Le economie di scala, senza sovvenzioni, dovrebbero essere le uniche variabili che portino ad una concentrazione di produzioni in un determinato luogo del Mondo (come è accaduto per i prodotti elettronici). Spassionatamente sono favorevole all’introduzione di dazi doganali su tutti quei prodotti non di interesse nazionale, non riutilizzati dall’industria manifatturiera, di basso contenuto tecnologico e che possono essere prodotti in Italia ad un costo finale per il consumatore simile a quelli importati. Invece qui succede che la catena di importatori, grossisti e dettaglianti portino sugli scaffali dei vestiti cinesi a prezzi simili a quelli italiani, rimpinguando le loro casse e senza portare valore aggiunto.  E invece la filiera dei vestiti italiani  cerca di distinguersi applicando prezzi più elevati. Quindi il consumatore in questo caso non può che avere effimeri vantaggi. E se i dazi non si possono sempre applicare, vi sono molte altre misure simili, ad esempio eliminando, con fortissime multe a sfavore dell’importatore, tutti quei prodotti che non rispettino determinate norme di salute (abbigliamento, elettronici, alimentari, cosmetici, giocattoli e oggettistica varia). Occorre una linea molto dura su questo fronte.
Attenzione: dopo avere distrutto le produzioni locali, i cinesi avranno strada libera per imporre prezzi più elevati in regime di semi-monopolio. E la Cina sa che dovrà  percorrere la stessa strada dei paesi più moderni, salvaguardando l’ambiente e garantendo condizioni di lavoro più sostenibili (le rivendicazioni sindacali stanno già aumentando). Non a caso alcune industrie cinesi stanno delocalizzando in Cambogia, dove il costo del lavoro è la metà di quello cinese.

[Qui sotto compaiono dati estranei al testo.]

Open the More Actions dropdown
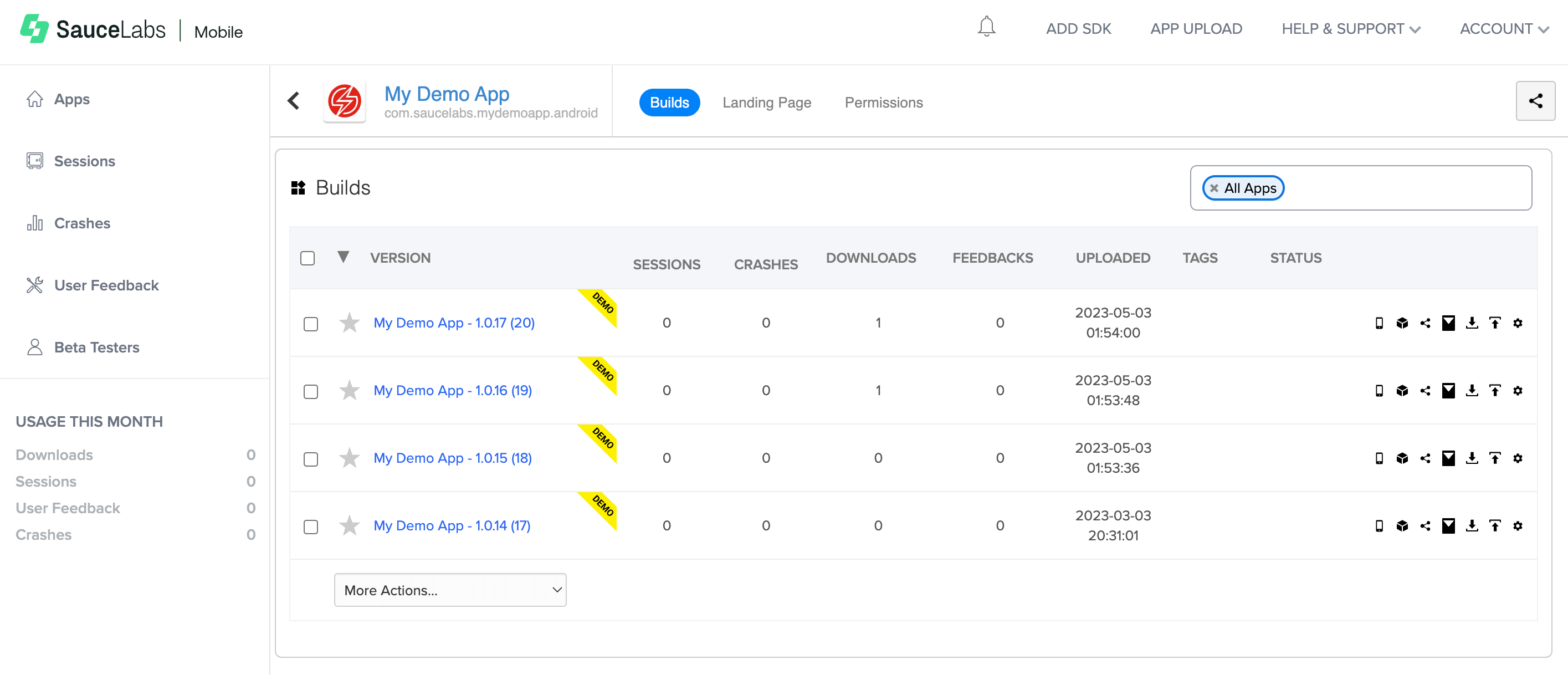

Quarto punto – il debito delle amministrazioni provinciali cinesi ammonterebbe a 2.300 miliardi di dollari. Si sono indebitate fino al collo per fare le infrastrutture in tempi brevi. Ora molte sono in default. Se si trasferisce questa somma al debito dello stato cinese, la Repubblica Popolare diventa il secondo stato al mondo ad avere il più alto debito pubblico dopo gli USA e il rapporto debito/PIL passerebbe dal 17% all’80%. E la bolla immobiliare cinese? Se ne parlava dal 2009 e ora è attualità. Le banche hanno prestato un fiume di miliardi alle imprese immobiliari ma a Shanghai interi quartieri di grattacieli privi di gente offrono una visione desolante.

In sintesi, la corsa della Cina può essere servita nel passato anche al mondo occidentale. Ai consumatori, che hanno avuto accesso a beni prima proibitivi,  e anche ai produttori nazionali,  permettendo solo ai più efficienti di andare avanti. Ora la Cina potrebbe essere ancora più aggressiva perché la macchina cinese sta rallentando e ciò porterà a tensioni sociali interne. Il mondo occidentale deve attrezzarsi maggiormente alla rinnovata forza d’urto. La Germania ha scelto di allearsi economicamente con la Cina e l’interscambio tra Cina e Germania è arrivato a 144 miliardi di euro ed è destinato ad aumentare. Ma visto che anche l’Italia ha una buona presenza in Cina, occorre una politica comunitaria in cui ognuno non vada per conto proprio. Che si pongano le basi per un rapporto di forze più equilibrato tra UE e Cina, facendo fronte comune ed eliminando la speculazione. Che ognuno produca a casa propria e vi sia l’interscambio quando ciò porti ad un benessere reciproco.